Your objective » Could you say how many lines in the records include "Viewport"? Please give the number by itself.

Given information »
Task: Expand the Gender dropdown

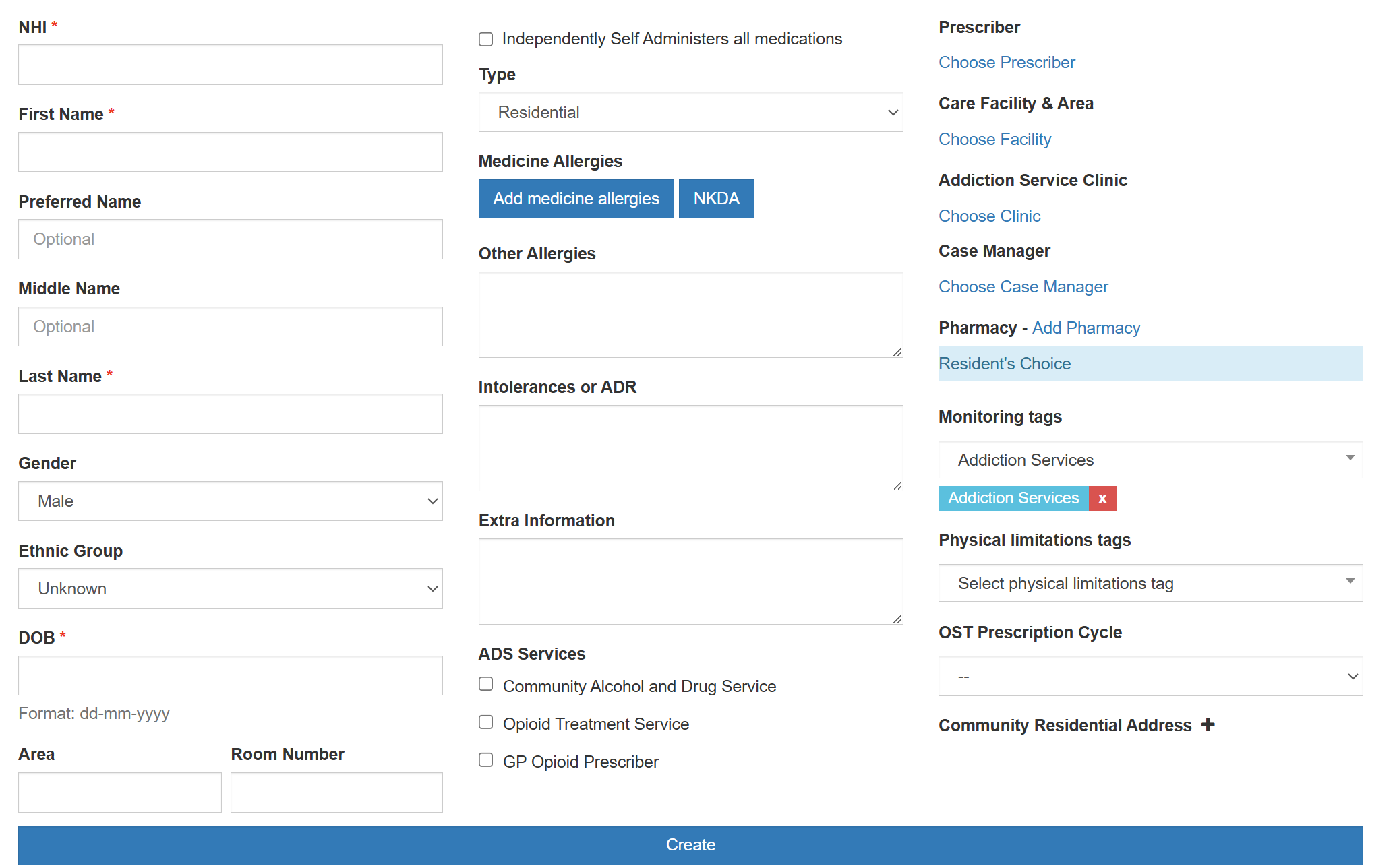Action: click(x=230, y=501)
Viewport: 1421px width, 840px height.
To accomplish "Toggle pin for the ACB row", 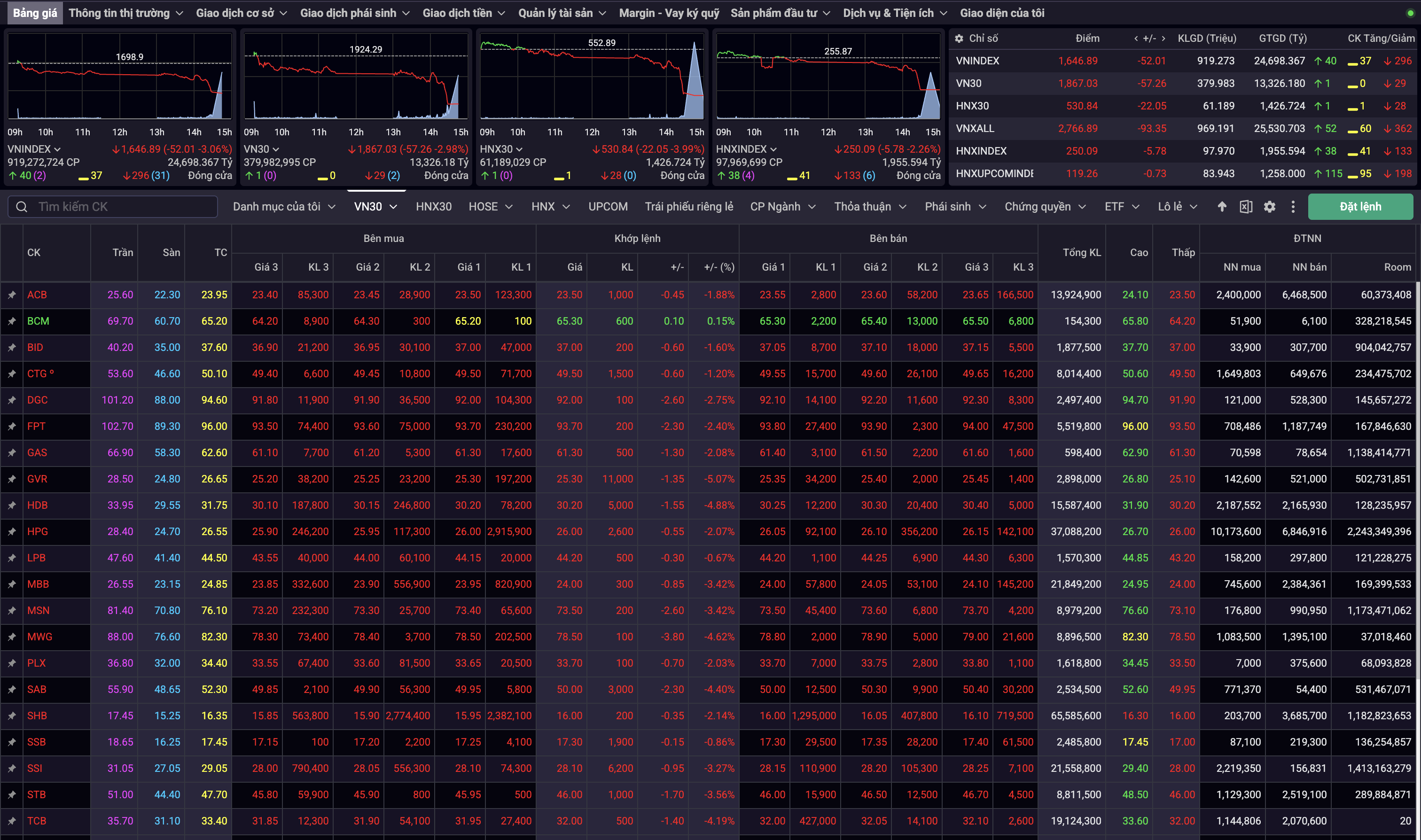I will [x=11, y=295].
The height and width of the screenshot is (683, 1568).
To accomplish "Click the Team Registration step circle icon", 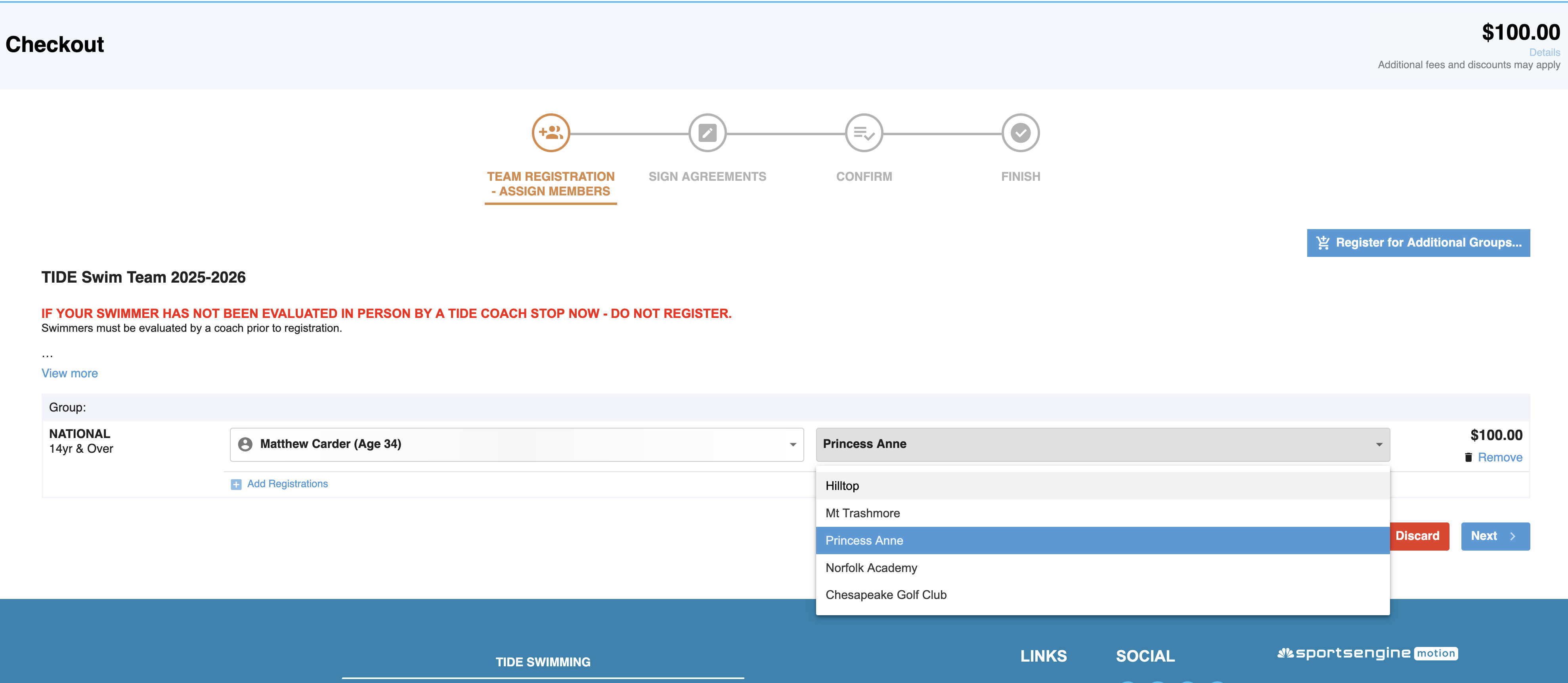I will [x=550, y=133].
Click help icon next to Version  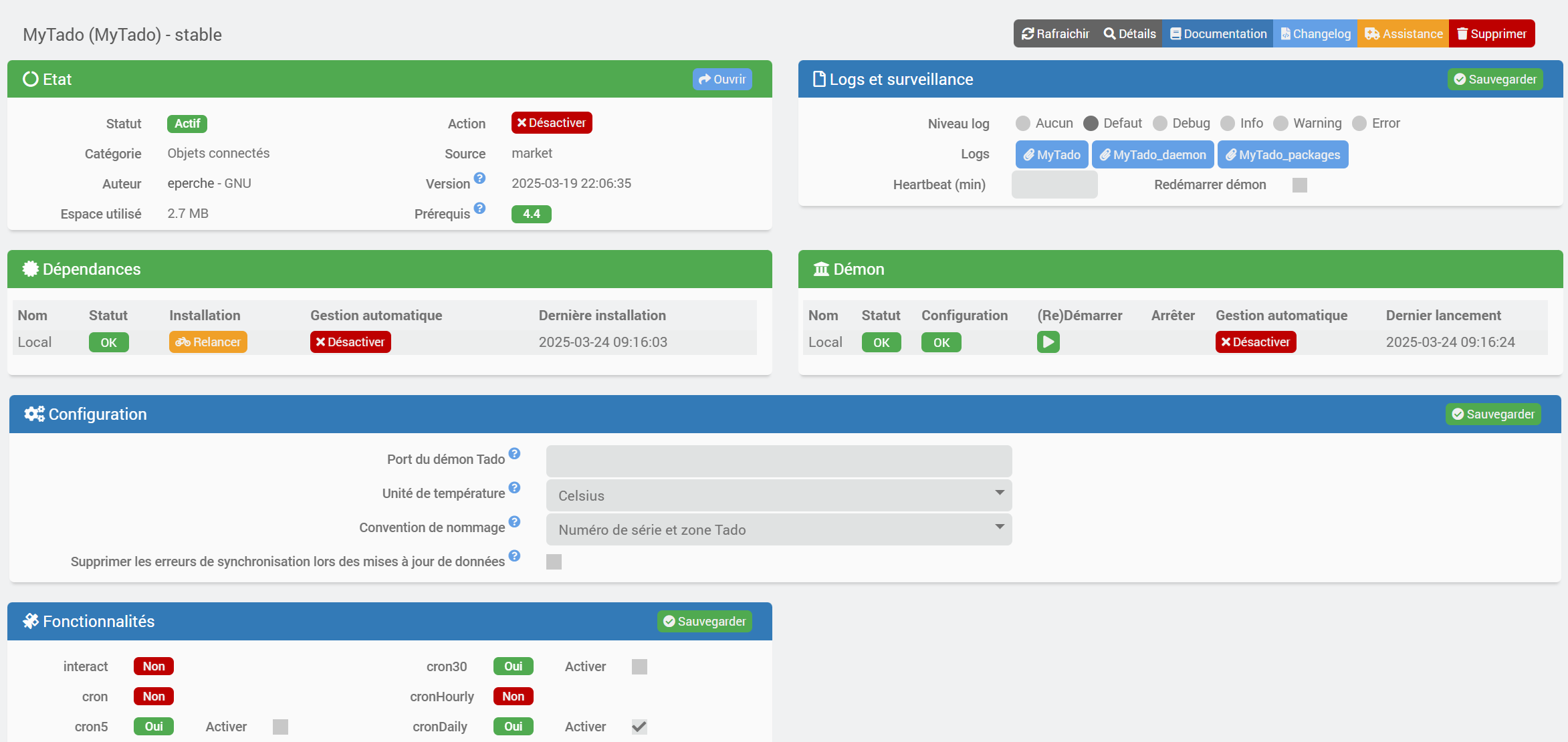[479, 178]
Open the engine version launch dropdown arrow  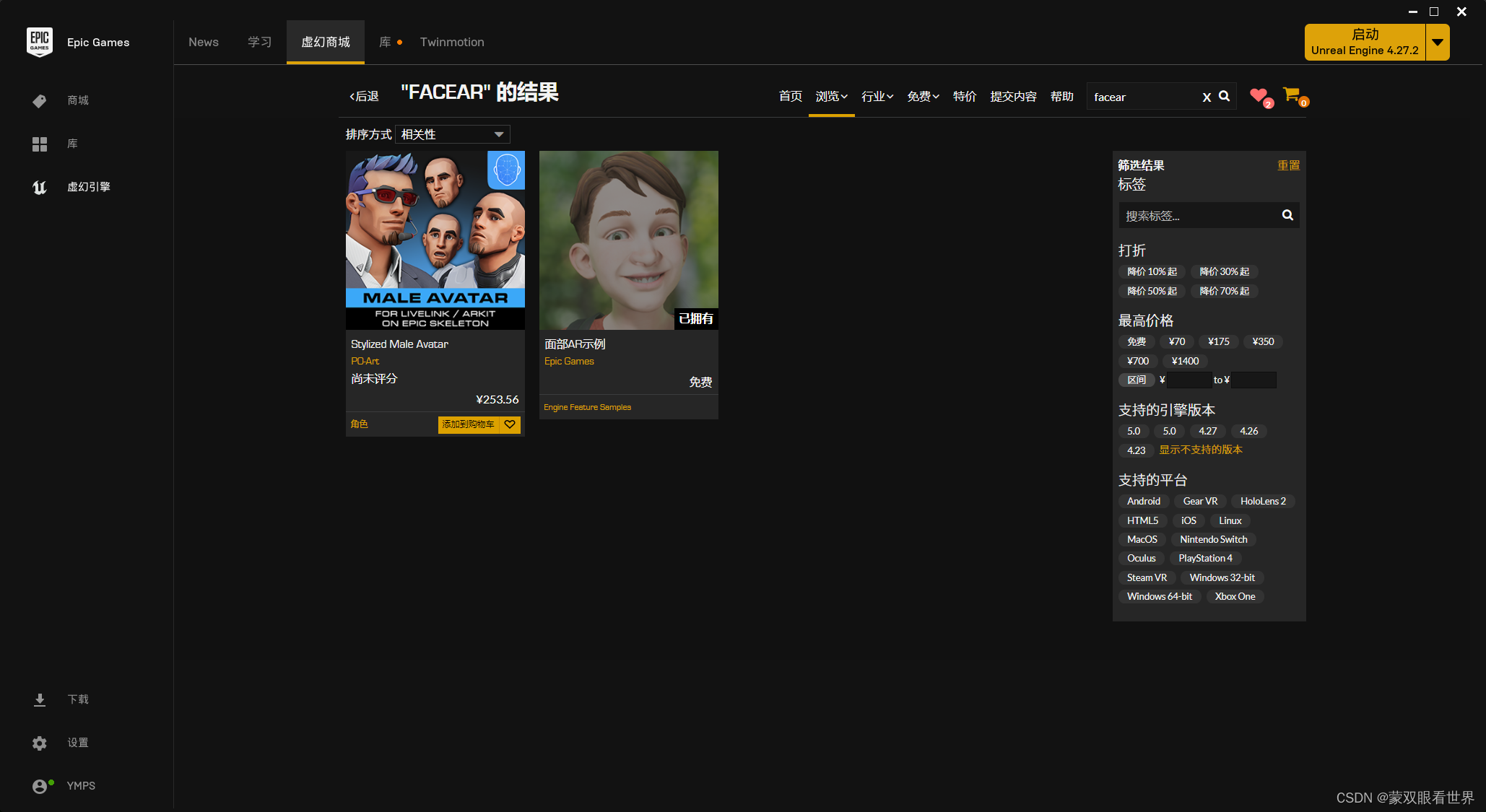[x=1438, y=42]
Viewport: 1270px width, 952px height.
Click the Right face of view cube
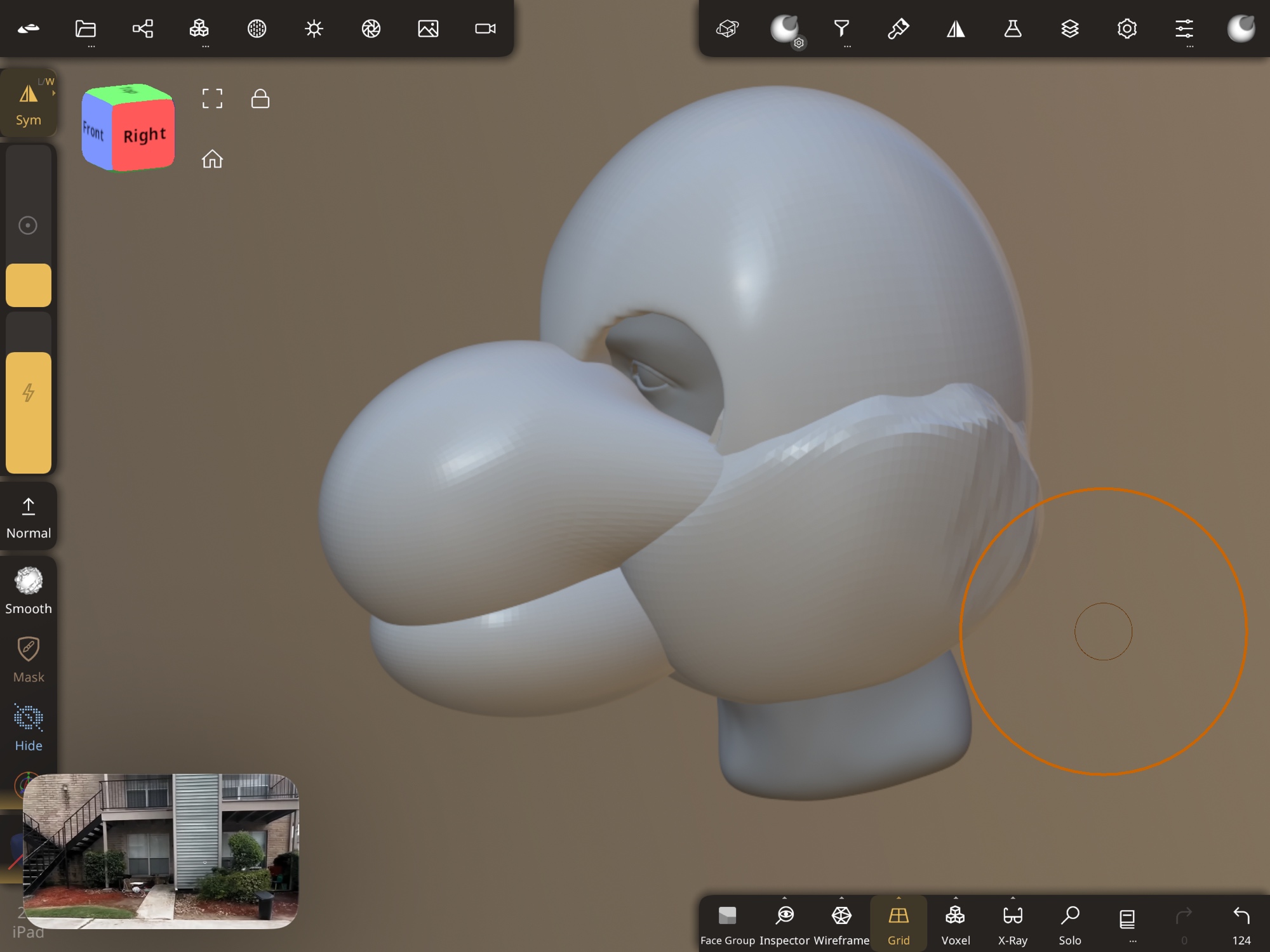[144, 135]
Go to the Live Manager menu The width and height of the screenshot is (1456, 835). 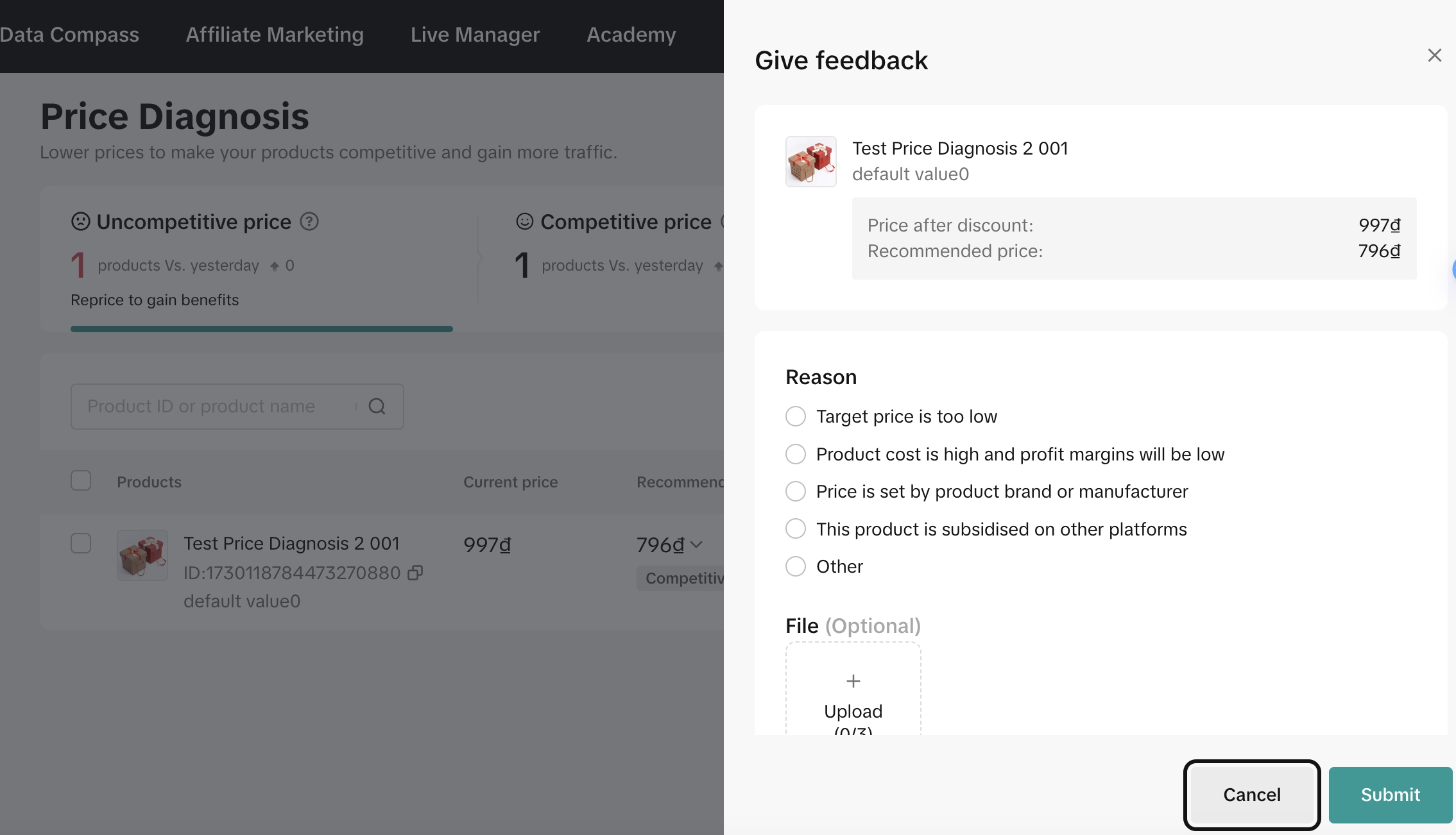tap(475, 35)
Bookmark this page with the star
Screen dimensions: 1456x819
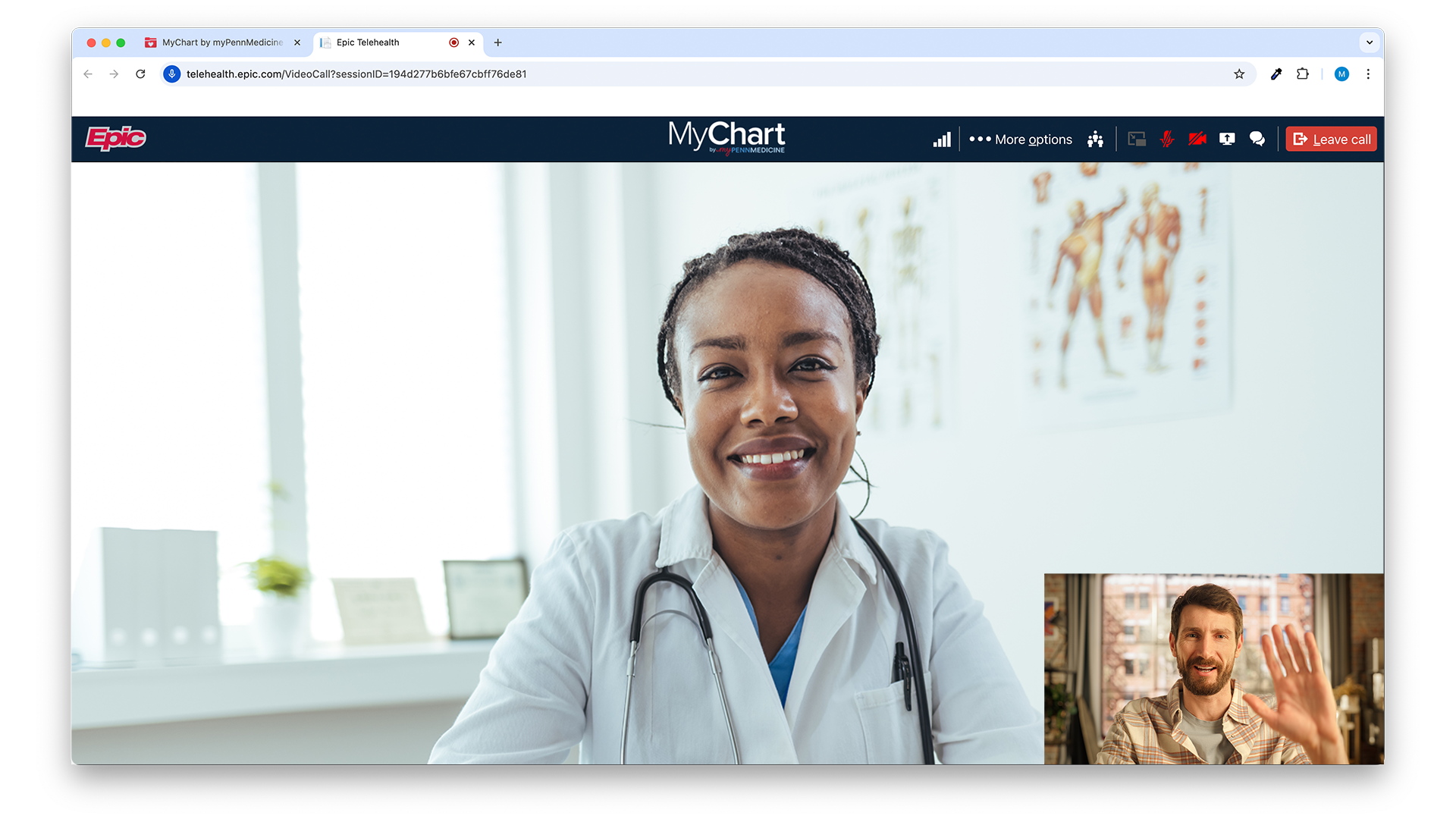tap(1239, 74)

Reply » 2